Relying in part on United States v. Morris, 20 F.3d 1111, 1118 (11th Cir.1994), the majority opinion concludes that the district court’s jury instructions “risked implying that the Montgomerys could not be acquitted on the basis of good faith unless their views were objectively reasonable.” However, Morris simply addressed the same circumstances as those presented in Sim-kanin, where a district court instructed a jury on willfulness but not on good faith. Id. at 1117. Although the Eleventh Circuit in Morris held that the district court’s instructions were inadequate because they did not “make clear that a good-faith belief ... negates the specific intent element of the crime,” id. at 1118, we are bound by our holding in Simkanin, 420 F.3d at 411.

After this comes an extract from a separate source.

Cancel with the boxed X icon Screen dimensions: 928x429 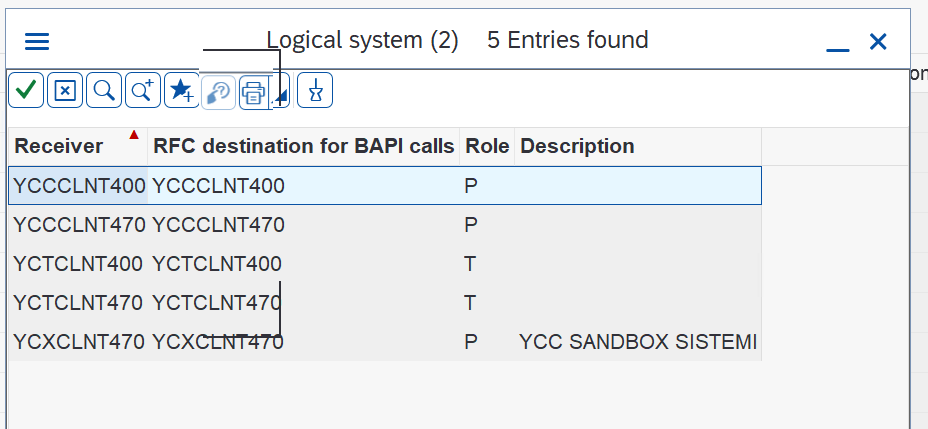pyautogui.click(x=65, y=91)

Moreover, the Eleventh Circuit in Morris acknowledged that “there is no requirement in this circuit that jury instructions *315specifically note that a good-faith defense need not be objectively reasonable.” 20 F.3d at 1118. Yet, that is precisely what the majority opinion concludes is required here. The majority opinion’s speculation on what the jury might have thought “good faith” means has no anchor in any relevant case law or the record here.1 Whatever the “risks,” our task is to determine whether the district court’s jury instructions, taken as a whole, incorrectly reflected the issues and the law. See McKinney, 53 F.3d at 676. They did not. Given that our review is for abuse of discretion, I cannot conclude that the district court’s jury instructions constituted such an abuse. See United States v. Roussel, 705 F.3d 184, 190 (5th Cir.2013).2

. The cases cited by the majority opinion for the proposition that “good faith is equated with reasonableness” are neither tax cases nor jury instruction cases. They also do not support the conclusion that this jury might be confused about what "good faith” encompasses here. It is unlikely that a jury is regularly perusing Black's Law Dictionary or cases analyzing unrelated federal and Texas statutes, the only references cited by the majority opinion for this point.

. I agree with the majority opinion that if there is any error, it is harmless considering the evidence in this case.